A Netflix respondeu à polêmica neste domingo via Twitter. A conta Netflix Film, sem mencionar Spielberg diretamente, escreveu: “Nós amamos o cinema. Estas são outras coisas de que também gostamos: acesso às pessoas que não podem se permitir ir ao cinema, ou que moram em cidades sem cinemas; deixar que todo mundo em todos os lugares desfrute das estreias o mesmo tempo; dar aos cineastas mais formas de compartilhar sua arte. Estas coisas não são mutuamente excludentes.”

Ainda não está claro quais condições Spielberg quer propor, mas o diretor dá voz a uma opinião corrente que diz que a Netflix não pode ficar tão perto de ganhar o grande prêmio de Hollywood quando não joga com as mesmas regras que os estudos tradicionais. As diferenças são muitas: os filmes da Netflix não estreiam exclusivamente nos cinemas 90 dias antes do lançamento em vídeo; os mercados internacionais não são compartimentados; e a Netflix não divulga dados de audiência ou bilheteria.
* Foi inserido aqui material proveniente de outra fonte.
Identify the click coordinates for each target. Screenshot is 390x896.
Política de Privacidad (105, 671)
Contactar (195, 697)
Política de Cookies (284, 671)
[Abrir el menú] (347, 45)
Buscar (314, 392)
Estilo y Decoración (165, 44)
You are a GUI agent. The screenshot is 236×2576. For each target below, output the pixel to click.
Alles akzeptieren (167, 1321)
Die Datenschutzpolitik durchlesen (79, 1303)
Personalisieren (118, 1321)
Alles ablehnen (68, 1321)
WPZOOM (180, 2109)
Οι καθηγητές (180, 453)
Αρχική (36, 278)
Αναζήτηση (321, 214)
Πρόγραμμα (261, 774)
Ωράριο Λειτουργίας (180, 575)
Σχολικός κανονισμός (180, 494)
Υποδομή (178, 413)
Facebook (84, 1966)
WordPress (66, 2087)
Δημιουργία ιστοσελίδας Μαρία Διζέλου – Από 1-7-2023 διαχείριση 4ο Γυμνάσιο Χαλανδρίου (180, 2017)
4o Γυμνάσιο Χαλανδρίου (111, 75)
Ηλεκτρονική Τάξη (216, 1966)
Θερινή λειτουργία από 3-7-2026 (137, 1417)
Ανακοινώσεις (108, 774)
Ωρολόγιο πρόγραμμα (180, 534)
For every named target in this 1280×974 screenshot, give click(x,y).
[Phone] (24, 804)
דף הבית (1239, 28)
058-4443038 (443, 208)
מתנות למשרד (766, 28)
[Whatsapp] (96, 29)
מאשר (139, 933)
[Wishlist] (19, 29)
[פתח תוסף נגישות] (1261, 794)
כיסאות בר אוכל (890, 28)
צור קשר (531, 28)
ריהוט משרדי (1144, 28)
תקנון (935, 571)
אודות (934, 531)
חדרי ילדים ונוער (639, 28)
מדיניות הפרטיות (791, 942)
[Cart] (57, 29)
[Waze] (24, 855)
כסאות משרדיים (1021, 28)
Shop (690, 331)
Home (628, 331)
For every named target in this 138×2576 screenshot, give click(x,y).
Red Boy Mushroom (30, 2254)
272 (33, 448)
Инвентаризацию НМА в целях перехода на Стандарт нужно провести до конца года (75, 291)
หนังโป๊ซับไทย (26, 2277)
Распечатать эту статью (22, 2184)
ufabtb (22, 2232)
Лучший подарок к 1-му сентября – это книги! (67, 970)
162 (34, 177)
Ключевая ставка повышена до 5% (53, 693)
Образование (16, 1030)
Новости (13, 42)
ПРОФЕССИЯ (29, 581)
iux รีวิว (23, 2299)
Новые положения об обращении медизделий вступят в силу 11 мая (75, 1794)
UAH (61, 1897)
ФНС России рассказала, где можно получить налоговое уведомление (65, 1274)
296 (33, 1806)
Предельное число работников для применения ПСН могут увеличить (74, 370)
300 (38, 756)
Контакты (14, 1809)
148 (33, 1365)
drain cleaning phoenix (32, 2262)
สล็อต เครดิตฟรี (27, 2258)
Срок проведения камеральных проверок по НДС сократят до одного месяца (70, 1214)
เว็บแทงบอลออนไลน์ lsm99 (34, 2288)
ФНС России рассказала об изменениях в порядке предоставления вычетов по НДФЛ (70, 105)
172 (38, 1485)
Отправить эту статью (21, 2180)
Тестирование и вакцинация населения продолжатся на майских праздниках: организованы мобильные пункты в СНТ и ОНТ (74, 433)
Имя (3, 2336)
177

As regras atuais da Academia exigem que um filme tenha sido exibido nos cinemas de Los Angeles e de Nova York durante ao menos uma semana.

Spielberg, de 72 anos, é uma das grandes lendas vivas de Hollywood. Recebeu sete indicações ao Oscar de melhor diretor e ganhou dois. Foi indicado 10 vezes para o prêmio de melhor filme. A Academia concedeu-lhe o prêmio honorário Irving Thalberg aos 40 anos.

O lendário diretor vem desconfiado publicamente da Netflix há algum tempo. Em março do ano passado, enquanto promovia seu filme Jogador Nº1, chamou a atenção quando disse: “Não acredito que os filmes que foram classificados de maneira testemunhal, em alguns cinemas durante menos de uma semana, deveriam concorrer ao Oscar”. Spielberg se dizia preocupado com o fato de que cada vez menos diretores lutariam para levantar dinheiro para seus projetos e trabalhariam o circuito de festivais para mostrar seus filmes. No final, diz, se tenderá a um mercado no qual as plataformas de vídeo financiarão os filmes. E na opinião de Spielberg, “uma vez que você se compromete com um formato de televisão, é um TV movie”. Spielberg acredita que os produtos da Netflix deveriam disputar o Emmy.

Em Oscars recentes, Spielberg fez campanha ativa para promover Green Book: O Guia contra a Roma, o filme de Alfonso Cuarón produzido pela Participant Media, que a Netflix comprou para distribuir em todo o mundo. A plataforma fez uma campanha de exibição em salas de cinema para poder concorrer ao Oscar. O filme foi projetado em cerca de cem salas nos Estados Unidos, algo inédito para um filme em espanhol e em preto e branco que ainda não tinha ganhado nada. A Netflix usou seu vasto orçamento para montar uma campanha publicitária sufocante que inundou Los Angeles e que o The New York Times estimou em 25 milhões de dólares (cerca de 95 milhões de reais). A divulgação de Green Book: O Guia custou 5 milhões de dólares.

Cinco dias depois, Spielberg ainda não tem vozes importantes do seu lado. Mas já existem artistas que estão defendendo a Netflix nas redes sociais. A diretora Ana DuVernay, indicada ao Oscar pelo documentário 13th, produzido pela Netflix, escreveu um tuite dirigido à Academia em que pedia que, se era verdade que a proposta Spielberg seria discutida, que na reunião de governadores fossem lidas cartas de diretores que, como ela, pensam “diferente”. O ator Bruce Campbell tuitou: “Eu sinto muito, senhor Spielberg, Roma não é um TV movie. É tão impressionante como qualquer outro. As plataformas se tornaram irrelevantes. Faça um filme com a Netflix”.

No mês passado, a Netflix foi admitida como membro da Motion Pictures Association of America (MPAA), o lobby das grandes produtoras de Hollywood. O anúncio foi significativo às vésperas do Oscar. A próxima aposta da Netflix para concorrer ao prestígio dos grandes prêmios é, por enquanto, The Irishman, filme dirigido por Martin Scorsese.